> **Work to complete**:
Please write out the data exactly, line by line.

Data excerpts

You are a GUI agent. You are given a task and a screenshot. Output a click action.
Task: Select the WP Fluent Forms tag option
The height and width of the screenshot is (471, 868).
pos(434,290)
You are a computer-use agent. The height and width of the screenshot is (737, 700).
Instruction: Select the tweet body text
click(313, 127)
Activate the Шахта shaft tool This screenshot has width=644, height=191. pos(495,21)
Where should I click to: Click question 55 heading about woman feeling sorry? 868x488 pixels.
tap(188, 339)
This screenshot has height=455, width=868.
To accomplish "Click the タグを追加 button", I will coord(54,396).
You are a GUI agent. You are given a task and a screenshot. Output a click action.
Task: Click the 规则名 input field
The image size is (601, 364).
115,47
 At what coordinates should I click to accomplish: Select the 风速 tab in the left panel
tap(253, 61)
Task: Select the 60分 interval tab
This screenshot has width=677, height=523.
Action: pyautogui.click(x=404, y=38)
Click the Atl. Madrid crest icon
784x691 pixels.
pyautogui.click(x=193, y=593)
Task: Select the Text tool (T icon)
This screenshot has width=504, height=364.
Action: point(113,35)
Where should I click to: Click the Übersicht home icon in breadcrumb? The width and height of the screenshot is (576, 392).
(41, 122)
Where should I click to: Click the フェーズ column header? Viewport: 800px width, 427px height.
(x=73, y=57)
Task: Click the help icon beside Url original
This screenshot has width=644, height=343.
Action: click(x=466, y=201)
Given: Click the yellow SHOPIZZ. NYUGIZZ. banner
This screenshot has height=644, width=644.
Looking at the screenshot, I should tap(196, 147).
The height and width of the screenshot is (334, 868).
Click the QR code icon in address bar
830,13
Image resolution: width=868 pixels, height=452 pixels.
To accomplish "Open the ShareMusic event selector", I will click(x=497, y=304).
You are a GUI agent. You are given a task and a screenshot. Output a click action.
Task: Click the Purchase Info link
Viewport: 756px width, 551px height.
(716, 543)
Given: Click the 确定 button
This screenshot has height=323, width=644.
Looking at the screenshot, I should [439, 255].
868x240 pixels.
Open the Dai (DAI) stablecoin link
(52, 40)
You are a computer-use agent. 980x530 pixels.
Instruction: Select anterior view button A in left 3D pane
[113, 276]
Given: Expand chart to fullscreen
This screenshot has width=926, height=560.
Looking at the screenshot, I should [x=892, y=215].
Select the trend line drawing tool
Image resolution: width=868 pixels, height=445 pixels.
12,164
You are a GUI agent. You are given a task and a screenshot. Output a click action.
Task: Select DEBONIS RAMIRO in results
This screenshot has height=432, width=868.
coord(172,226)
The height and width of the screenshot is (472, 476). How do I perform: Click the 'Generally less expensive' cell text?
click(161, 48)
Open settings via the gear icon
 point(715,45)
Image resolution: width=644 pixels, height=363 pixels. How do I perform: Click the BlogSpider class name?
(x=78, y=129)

> **Your response**:
You are a GUI agent. You are given a task and a screenshot. Output a click action.
Task: Select the WP Fluent Forms tag option
The height and width of the screenshot is (471, 868).
pos(434,290)
You are a computer-use agent. The height and width of the screenshot is (737, 700).
Instruction: Select the tweet body text
click(313, 127)
Activate the Шахта shaft tool This screenshot has width=644, height=191. pos(495,21)
Where should I click to: Click question 55 heading about woman feeling sorry? 868x488 pixels.
tap(188, 339)
This screenshot has height=455, width=868.
To accomplish "Click the タグを追加 button", I will coord(54,396).
You are a GUI agent. You are given a task and a screenshot. Output a click action.
Task: Click the 规则名 input field
The image size is (601, 364).
115,47
 At what coordinates should I click to accomplish: Select the 风速 tab in the left panel
tap(253, 61)
Task: Select the 60分 interval tab
This screenshot has width=677, height=523.
Action: pyautogui.click(x=404, y=38)
Click the Atl. Madrid crest icon
784x691 pixels.
pyautogui.click(x=193, y=593)
Task: Select the Text tool (T icon)
This screenshot has width=504, height=364.
Action: point(113,35)
Where should I click to: Click the Übersicht home icon in breadcrumb? The width and height of the screenshot is (576, 392).
(41, 122)
Where should I click to: Click the フェーズ column header? Viewport: 800px width, 427px height.
(x=73, y=57)
Task: Click the help icon beside Url original
This screenshot has width=644, height=343.
Action: click(x=466, y=201)
Given: Click the yellow SHOPIZZ. NYUGIZZ. banner
This screenshot has height=644, width=644.
Looking at the screenshot, I should tap(196, 147).
The height and width of the screenshot is (334, 868).
Click the QR code icon in address bar
830,13
Image resolution: width=868 pixels, height=452 pixels.
To accomplish "Open the ShareMusic event selector", I will click(x=497, y=304).
You are a GUI agent. You are given a task and a screenshot. Output a click action.
Task: Click the Purchase Info link
Viewport: 756px width, 551px height.
(716, 543)
Given: Click the 确定 button
This screenshot has height=323, width=644.
Looking at the screenshot, I should [439, 255].
868x240 pixels.
Open the Dai (DAI) stablecoin link
(52, 40)
You are a computer-use agent. 980x530 pixels.
Instruction: Select anterior view button A in left 3D pane
[113, 276]
Given: Expand chart to fullscreen
This screenshot has width=926, height=560.
Looking at the screenshot, I should [x=892, y=215].
Select the trend line drawing tool
Image resolution: width=868 pixels, height=445 pixels.
12,164
You are a GUI agent. You are given a task and a screenshot. Output a click action.
Task: Select DEBONIS RAMIRO in results
This screenshot has height=432, width=868.
coord(172,226)
The height and width of the screenshot is (472, 476). How do I perform: Click the 'Generally less expensive' cell text?
click(161, 48)
Open settings via the gear icon
 point(715,45)
Image resolution: width=644 pixels, height=363 pixels. How do I perform: Click the BlogSpider class name?
(x=78, y=129)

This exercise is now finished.